**Written request**. Copy every line of the data below that contains the string "resolution", treating uppercase and lowercase as different.

**Data shown**.
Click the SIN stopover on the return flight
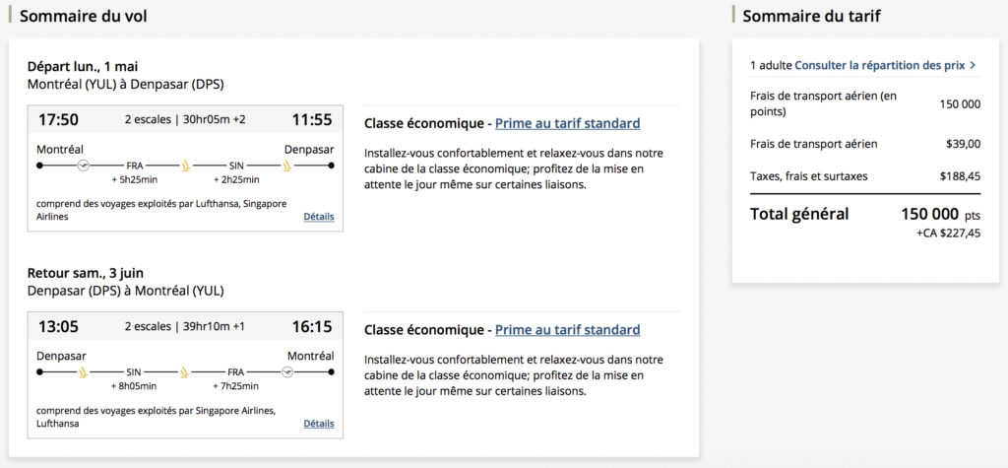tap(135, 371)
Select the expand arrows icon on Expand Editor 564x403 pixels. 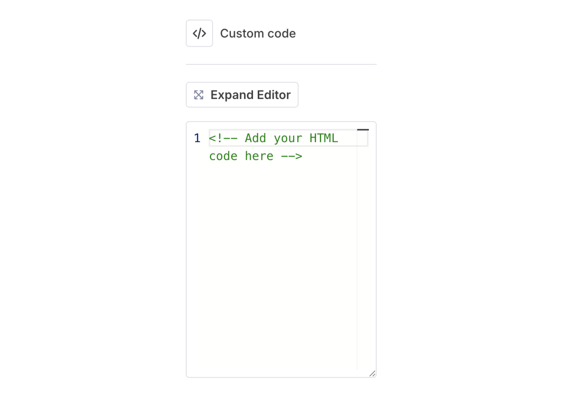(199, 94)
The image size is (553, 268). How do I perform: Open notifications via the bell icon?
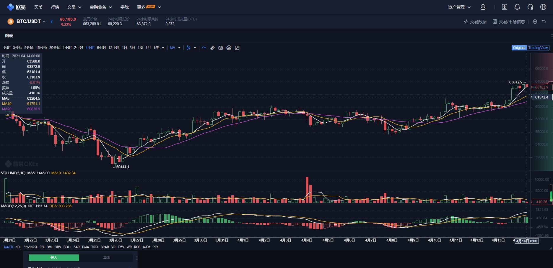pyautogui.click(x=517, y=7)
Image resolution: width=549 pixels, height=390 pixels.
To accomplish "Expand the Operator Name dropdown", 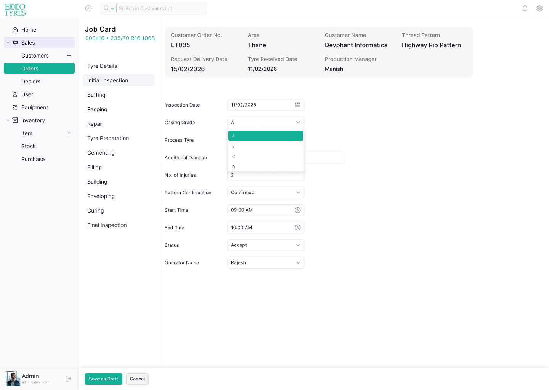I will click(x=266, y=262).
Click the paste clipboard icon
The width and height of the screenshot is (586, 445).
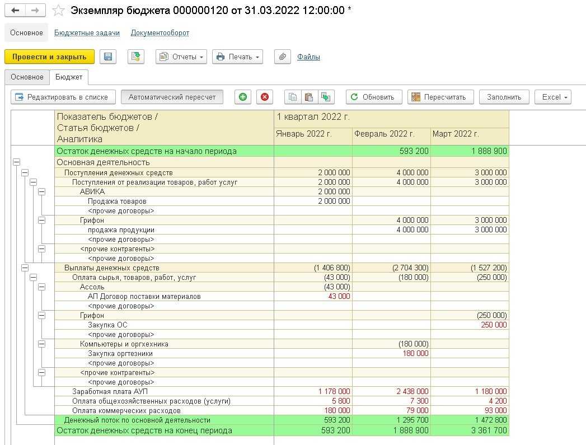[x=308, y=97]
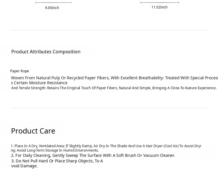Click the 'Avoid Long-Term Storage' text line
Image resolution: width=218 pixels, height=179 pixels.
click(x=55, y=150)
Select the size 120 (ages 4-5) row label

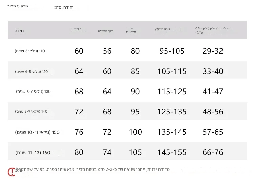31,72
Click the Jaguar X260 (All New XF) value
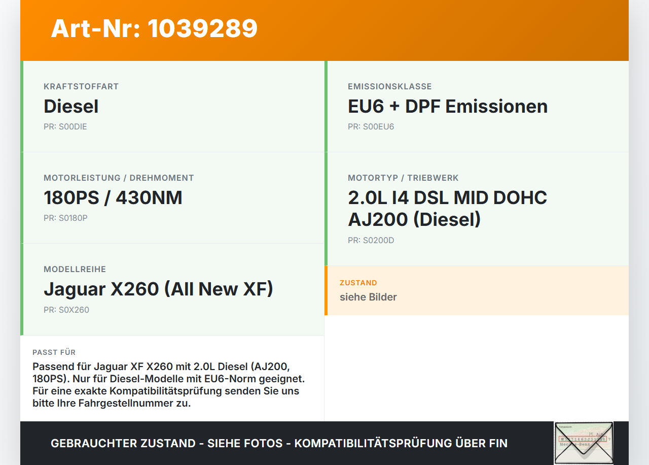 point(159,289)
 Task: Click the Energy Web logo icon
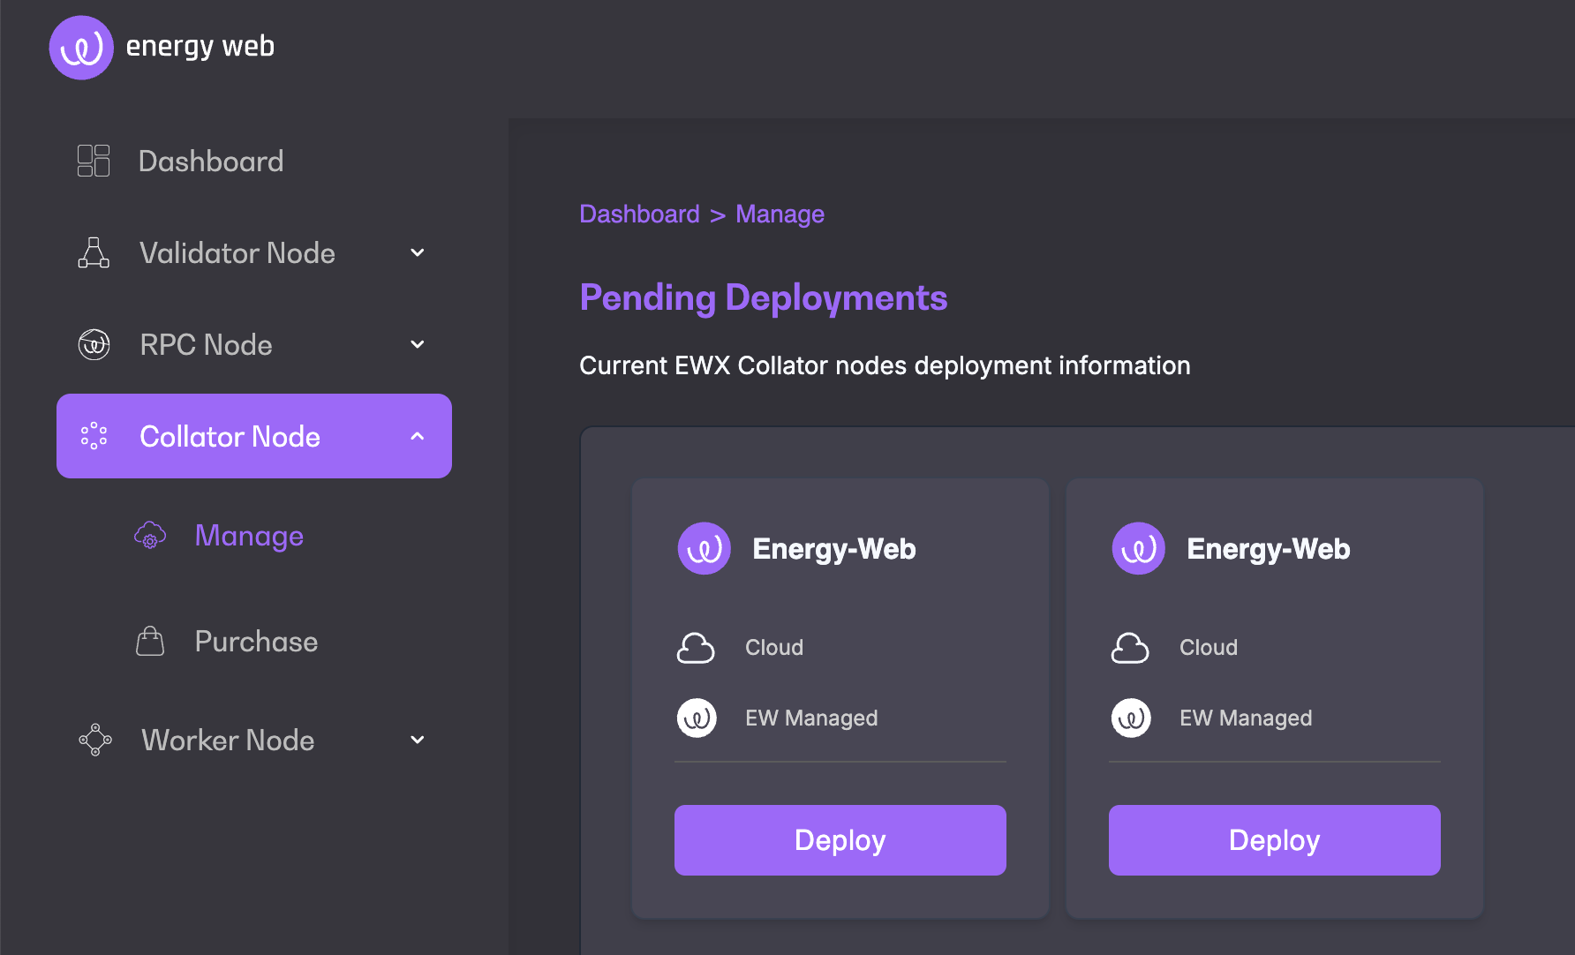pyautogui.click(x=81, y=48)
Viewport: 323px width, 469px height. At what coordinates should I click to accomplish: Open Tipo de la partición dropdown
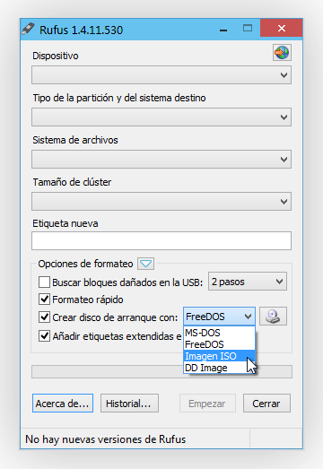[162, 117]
---
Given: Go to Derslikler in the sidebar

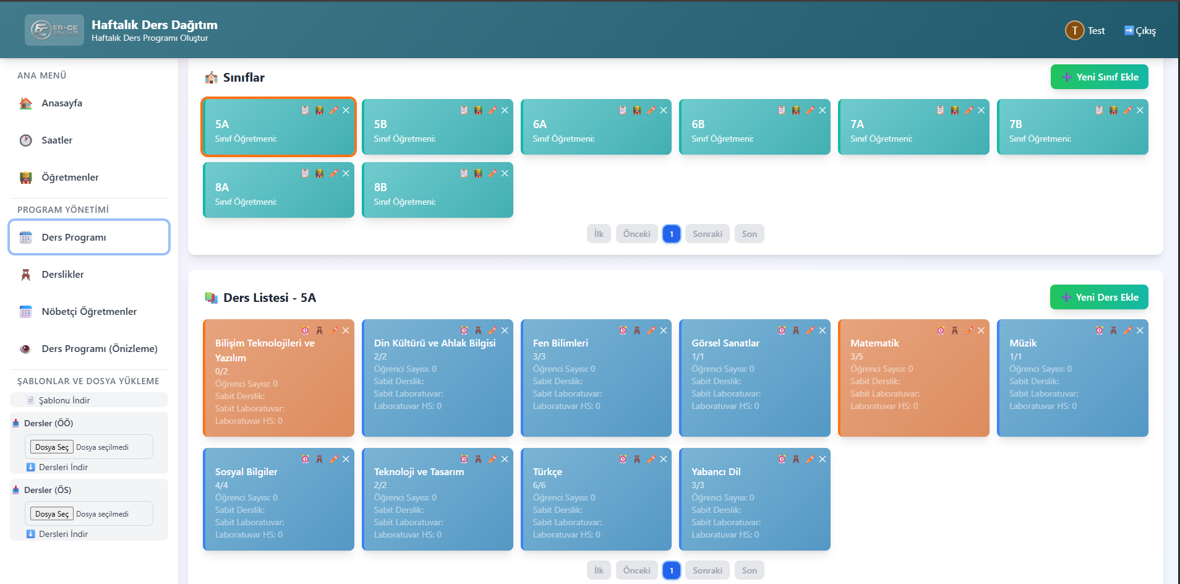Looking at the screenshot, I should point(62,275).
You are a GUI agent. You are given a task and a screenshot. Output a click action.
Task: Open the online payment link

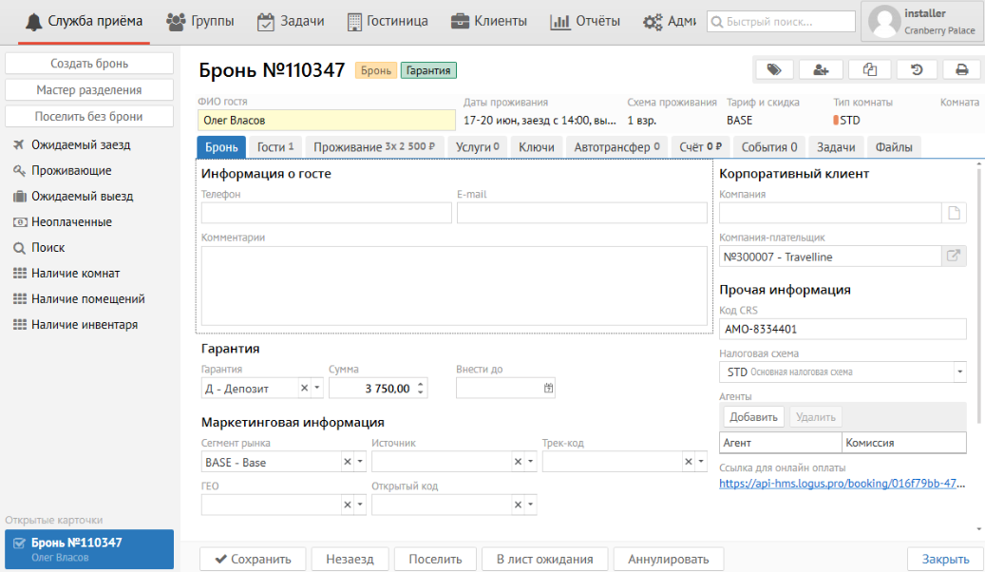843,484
* * *
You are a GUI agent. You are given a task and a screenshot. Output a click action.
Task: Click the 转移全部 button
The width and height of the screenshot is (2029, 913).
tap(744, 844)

**Complete answer**.
Image resolution: width=549 pixels, height=390 pixels.
Image resolution: width=218 pixels, height=179 pixels.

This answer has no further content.